_INSTRUCTION 1_
Condense the paragraph of the video coding excerpt below that begins "As shown in FIG. 1" into two shorter sentences, keeping its main facts.
_INSTRUCTION 2_
Carry on the video coding excerpt below, picking up after its last line.

SOURCE EXCERPT start

The destination device 14 may further include a memory (not shown in FIG. 1). The memory may be configured to store at least one of the following data: the encoded picture data 21, the decoded picture data 31, and the post-processed picture data 33.

The coding system 10 further includes a training engine 25. The training engine 25 is configured to train the encoder 20 to process an input picture, picture region, or picture block, to obtain a feature map of the input picture, picture region, or picture block, obtain an estimated probability distribution of the feature map, and encode the feature map based on the estimated probability distribution.

The training engine 25 is further configured to train the decoder 30, to obtain an estimated probability distribution of a bitstream, decode the bitstream based on the estimated probability distribution to obtain a feature map, and reconstruct the feature map to obtain a reconstructed picture.

As shown in FIG. 1, the source device 12 and the destination device 14 are separate devices. However, device embodiments may include both the source device 12 and the destination device 14, or include functions of both the source device 12 and the destination device 14, that is, include both the source device 12 or a corresponding function thereof and the destination device 14 or a corresponding function thereof. In these embodiments, the source device 12 or the corresponding function thereof and the destination device 14 or the corresponding function thereof may be implemented by same hardware and/or software or by separate hardware and/or software or any combination thereof.

Based on the description, it is clear for a skilled person that existence and (accurate) division of different units or functions of the source device 12 and/or the destination device 14 shown in FIG. 1 may vary depending on an actual device and application.

In recent years, applying deep learning to the video encoding and decoding field gradually becomes a trend. The deep learning is multi-layer learning at different abstraction layers by using a machine learning algorithm. Deep learning-based video encoding and decoding may also be referred to as AI video encoding and decoding or neural network-based video encoding and decoding. Embodiments of this application relate to application of a neural network. For ease of understanding, the following first explains some nouns or terms used in embodiments of this application. The nouns or terms are also used as a part of content of the present disclosure.

(1) Artificial Neural Network (ANN)

SOURCE EXCERPT end
ROWS start

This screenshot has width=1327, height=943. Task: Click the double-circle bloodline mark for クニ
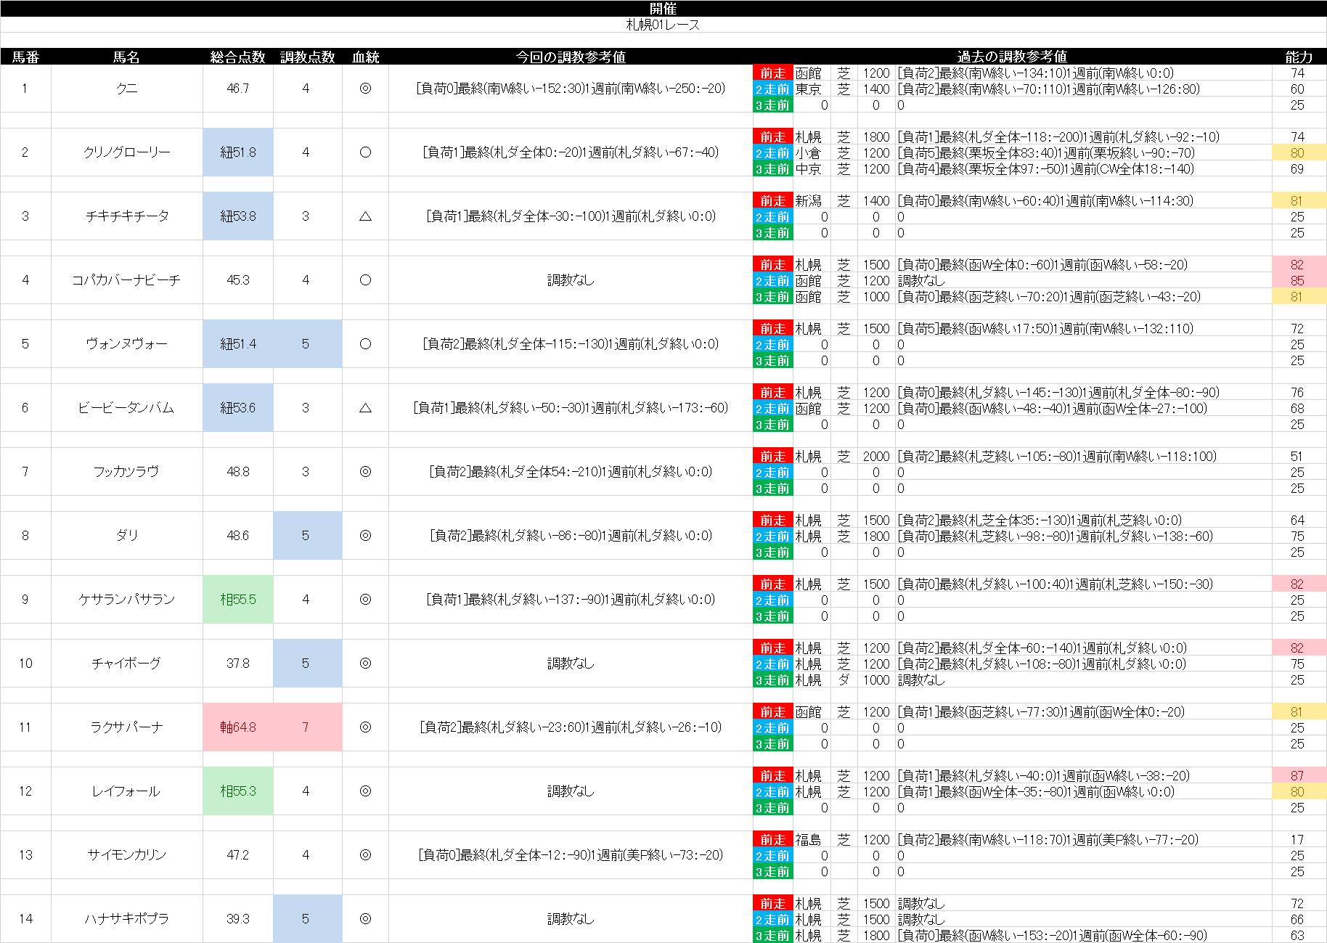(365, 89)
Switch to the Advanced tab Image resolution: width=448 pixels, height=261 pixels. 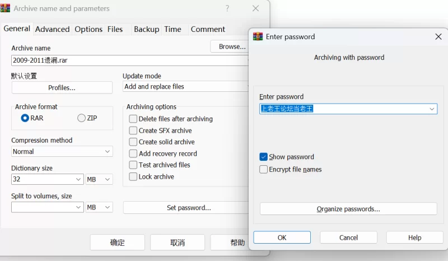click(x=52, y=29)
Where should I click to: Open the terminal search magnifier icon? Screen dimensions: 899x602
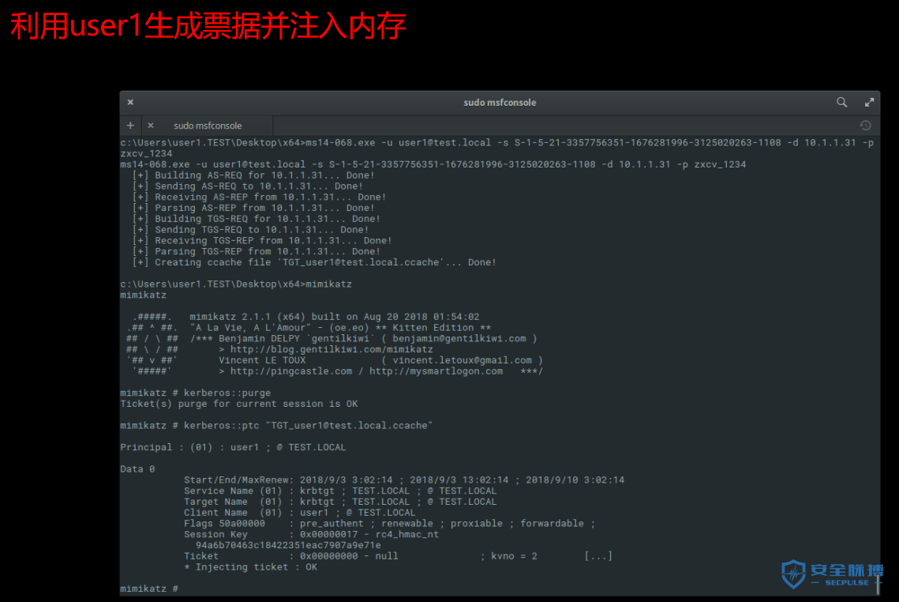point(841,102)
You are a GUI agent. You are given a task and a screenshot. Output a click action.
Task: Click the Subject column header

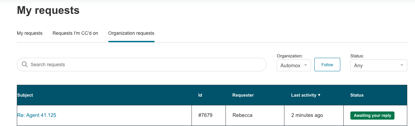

ROWS end

_RIGHT ANSWER 1_
FIG. 1 shows the source device 12 and the destination device 14 as separate devices, but device embodiments may include both devices or their functions. In such embodiments, they may be implemented by the same hardware and/or software, by separate hardware and/or software, or by any combination thereof.

_RIGHT ANSWER 2_
The artificial neural network is also referred to as a neural network (NN), and is a dynamic system that is established manually and uses a directed graph as a topology structure. The artificial neural network processes information by using a continuous or discontinuous input as a status response, and is an information processing system that simulates a human brain structure and its functions. After decades of development, the artificial neural network has been widely used in many fields, such as pattern recognition, automatic control, signal processing, decision-making assistance, artificial intelligence, and scientific computing, and has achieved extensive success. Generally, one network includes an input layer, a hidden layer, and an output layer. The neural network in this application may include a plurality of types, for example, a deep neural network (DNN), a convolutional neural network (CNN), a recurrent neural network (RNN), a residual network, a neural network using a transformer model, or another neural network. Some neural networks are described by way of example below.

(2) Convolutional Neural Network

The convolutional neural network (CNN) is a deep neural network with a convolutional structure, and is a deep learning (deep learning) architecture. The deep learning architecture means that multi-layer learning is performed at different abstraction lays by using a machine learning algorithm. As a deep learning architecture, the CNN is a feed-forward artificial neural network, and each neuron in the feed-forward artificial neural network processes data input into the neuron.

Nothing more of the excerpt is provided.